◆ **Work request**
Whenever "agent" occurs in a line of the material, list that line.

◆ **Given information**

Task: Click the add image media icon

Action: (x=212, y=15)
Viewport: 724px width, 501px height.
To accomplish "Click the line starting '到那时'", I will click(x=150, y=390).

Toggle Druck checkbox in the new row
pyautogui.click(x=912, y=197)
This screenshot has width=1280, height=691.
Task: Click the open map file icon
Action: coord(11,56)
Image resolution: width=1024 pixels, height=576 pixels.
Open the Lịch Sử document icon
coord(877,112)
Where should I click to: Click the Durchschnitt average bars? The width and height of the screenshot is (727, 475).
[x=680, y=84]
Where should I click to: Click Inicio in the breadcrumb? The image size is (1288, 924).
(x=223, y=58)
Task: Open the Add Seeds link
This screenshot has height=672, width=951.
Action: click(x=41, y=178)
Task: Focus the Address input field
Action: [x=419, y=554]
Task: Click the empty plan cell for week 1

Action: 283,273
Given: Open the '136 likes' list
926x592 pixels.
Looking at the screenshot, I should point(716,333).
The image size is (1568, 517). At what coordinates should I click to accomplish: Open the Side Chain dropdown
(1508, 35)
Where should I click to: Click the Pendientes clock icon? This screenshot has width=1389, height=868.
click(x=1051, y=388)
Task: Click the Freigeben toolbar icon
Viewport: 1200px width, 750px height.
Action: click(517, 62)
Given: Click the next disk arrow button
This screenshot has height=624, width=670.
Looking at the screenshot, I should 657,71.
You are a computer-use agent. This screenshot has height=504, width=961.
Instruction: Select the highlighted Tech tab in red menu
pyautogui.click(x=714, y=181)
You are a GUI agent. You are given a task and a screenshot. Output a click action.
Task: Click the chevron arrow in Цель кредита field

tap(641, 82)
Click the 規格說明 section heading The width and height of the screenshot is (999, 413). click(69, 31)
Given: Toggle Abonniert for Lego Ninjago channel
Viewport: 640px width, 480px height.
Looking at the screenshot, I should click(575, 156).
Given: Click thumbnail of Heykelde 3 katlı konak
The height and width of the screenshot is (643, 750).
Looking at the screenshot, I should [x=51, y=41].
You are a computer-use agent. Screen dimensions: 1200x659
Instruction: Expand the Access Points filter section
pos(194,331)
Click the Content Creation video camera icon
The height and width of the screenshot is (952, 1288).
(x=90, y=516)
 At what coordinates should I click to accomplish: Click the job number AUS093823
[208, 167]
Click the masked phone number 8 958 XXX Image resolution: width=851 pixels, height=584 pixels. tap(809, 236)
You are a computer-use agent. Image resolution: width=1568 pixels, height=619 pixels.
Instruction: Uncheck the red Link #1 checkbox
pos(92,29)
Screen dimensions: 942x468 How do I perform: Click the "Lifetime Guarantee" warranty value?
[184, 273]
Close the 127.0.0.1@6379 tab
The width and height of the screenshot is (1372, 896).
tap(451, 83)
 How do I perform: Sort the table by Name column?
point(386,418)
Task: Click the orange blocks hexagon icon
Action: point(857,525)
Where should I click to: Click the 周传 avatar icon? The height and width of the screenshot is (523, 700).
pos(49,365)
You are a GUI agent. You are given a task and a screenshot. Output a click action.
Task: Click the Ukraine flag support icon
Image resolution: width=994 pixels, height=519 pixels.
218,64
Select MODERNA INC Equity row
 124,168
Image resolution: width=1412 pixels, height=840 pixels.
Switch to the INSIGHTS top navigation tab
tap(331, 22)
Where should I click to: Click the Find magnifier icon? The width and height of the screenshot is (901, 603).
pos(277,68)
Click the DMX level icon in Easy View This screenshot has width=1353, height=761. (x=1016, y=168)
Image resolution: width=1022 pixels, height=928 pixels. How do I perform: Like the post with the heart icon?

◆ **Task output**
You are a computer-use agent. This screenshot has height=504, width=961.
You are a GUI agent. You are given a task and a screenshot. Output a click action.
You are a computer-use agent. Screen dimensions: 1200x659
You are a computer-use agent. Image resolution: width=1568 pixels, height=619 pixels.
You are a GUI agent. You are given a task and a screenshot. Output a click action.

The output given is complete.